By David Stuart, Cybersecurity Evangelist, Sentra
Fiverr’s incident is a textbook case of sensitive data sprawl and misconfigured third-party infrastructure: highly sensitive documents (including tax returns, IDs, health records, and even admin credentials) were stored on Cloudinary behind unauthenticated, non-expiring URLs, then surfaced via public HTML so Google could index them—remaining accessible for weeks after initial disclosure and hours after public reporting. This isn’t a zero-day exploit; it’s a failure to understand where regulated data lives, how it rapidly proliferates and is shared across services, and whether controls like signed URLs, authentication, and proper indexing rules are actually in place.
Preventing these kinds of “unlocked door” breaches requires continuously discovering and classifying sensitive data—PII, tax and financial records, health information, credentials—across first- and third-party stores like object storage, CDN buckets, and SaaS processors such as media platforms.
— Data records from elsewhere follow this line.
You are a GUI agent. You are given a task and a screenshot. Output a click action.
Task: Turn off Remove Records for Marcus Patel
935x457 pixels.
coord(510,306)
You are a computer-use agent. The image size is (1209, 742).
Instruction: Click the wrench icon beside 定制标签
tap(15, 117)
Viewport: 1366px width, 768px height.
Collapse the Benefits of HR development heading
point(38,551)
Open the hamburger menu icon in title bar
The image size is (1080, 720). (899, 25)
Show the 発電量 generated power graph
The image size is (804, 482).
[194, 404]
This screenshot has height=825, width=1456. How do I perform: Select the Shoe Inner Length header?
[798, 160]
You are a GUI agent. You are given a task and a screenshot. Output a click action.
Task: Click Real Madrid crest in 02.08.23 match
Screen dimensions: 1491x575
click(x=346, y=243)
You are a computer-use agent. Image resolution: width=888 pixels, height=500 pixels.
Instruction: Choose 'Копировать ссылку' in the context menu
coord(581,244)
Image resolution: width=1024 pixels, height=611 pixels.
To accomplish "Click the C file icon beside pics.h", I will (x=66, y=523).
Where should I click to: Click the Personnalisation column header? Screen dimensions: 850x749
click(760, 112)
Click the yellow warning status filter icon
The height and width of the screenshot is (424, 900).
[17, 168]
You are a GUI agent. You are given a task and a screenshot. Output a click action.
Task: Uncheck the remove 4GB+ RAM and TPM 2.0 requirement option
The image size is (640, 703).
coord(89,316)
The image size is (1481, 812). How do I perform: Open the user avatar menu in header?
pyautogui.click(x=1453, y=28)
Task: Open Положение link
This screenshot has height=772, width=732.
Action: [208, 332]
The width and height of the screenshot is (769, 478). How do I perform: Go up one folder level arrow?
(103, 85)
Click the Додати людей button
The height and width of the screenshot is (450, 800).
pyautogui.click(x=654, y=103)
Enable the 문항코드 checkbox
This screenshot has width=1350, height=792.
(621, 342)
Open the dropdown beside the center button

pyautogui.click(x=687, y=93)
It also requires understanding which services hold regulated data, identifying when that data is exposed through public or weakly protected links, and enforcing policies such as restricting sensitive documents from unauthenticated environments.
With visibility into data lineage and access patterns, security and compliance teams can identify when business workflows push regulated content into the wrong systems, prioritize remediation before search engines or adversaries find it, and demonstrate that these risks are being monitored continuously as data environments expand.